- [Instructions for the task]
Going through the entries below, count each line that holds "Screenshot" and give only the total.

- [The data]
☆ ☆ ☆

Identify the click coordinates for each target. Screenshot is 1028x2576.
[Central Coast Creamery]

☆ ☆ ☆

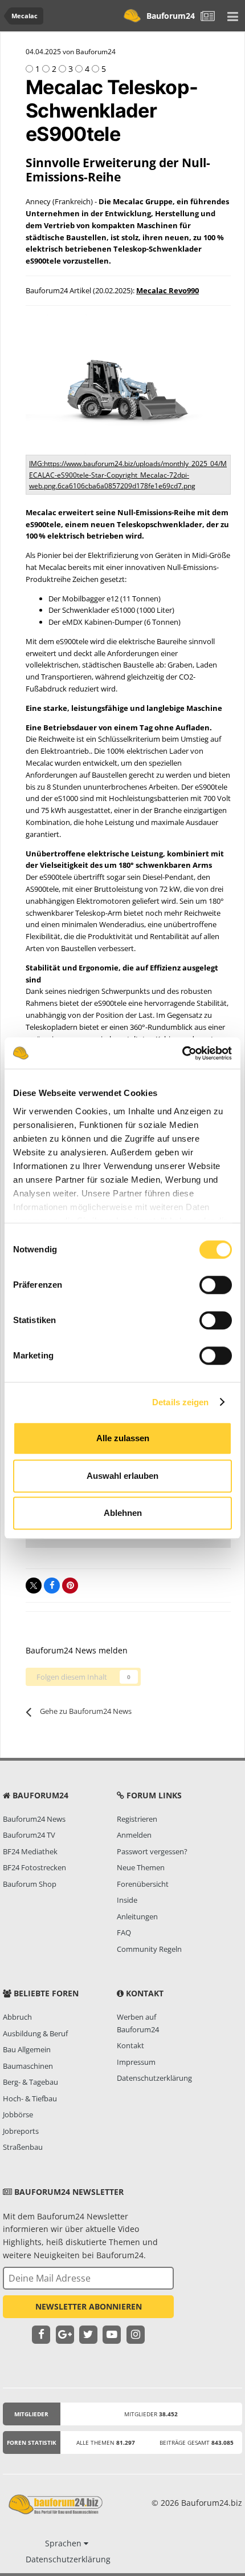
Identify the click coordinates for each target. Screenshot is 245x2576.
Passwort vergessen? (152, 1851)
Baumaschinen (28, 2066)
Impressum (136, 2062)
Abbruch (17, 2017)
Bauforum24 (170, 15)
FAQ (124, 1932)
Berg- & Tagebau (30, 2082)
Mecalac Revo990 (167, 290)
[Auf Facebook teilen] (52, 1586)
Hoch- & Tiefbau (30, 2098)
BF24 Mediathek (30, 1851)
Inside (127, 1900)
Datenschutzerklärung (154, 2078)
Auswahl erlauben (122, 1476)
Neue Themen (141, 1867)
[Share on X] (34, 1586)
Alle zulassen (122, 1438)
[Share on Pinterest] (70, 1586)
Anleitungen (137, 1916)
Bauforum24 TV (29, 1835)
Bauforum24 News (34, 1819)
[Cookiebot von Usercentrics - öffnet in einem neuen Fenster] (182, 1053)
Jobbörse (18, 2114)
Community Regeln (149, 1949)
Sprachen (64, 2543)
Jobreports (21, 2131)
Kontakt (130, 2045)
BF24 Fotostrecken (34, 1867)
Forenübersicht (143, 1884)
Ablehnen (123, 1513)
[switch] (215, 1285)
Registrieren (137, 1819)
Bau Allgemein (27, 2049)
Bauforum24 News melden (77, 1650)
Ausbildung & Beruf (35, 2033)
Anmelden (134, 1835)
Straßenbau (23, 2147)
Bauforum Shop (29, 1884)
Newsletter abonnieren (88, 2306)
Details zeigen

☆ ☆ ☆

- [Solved problem]
2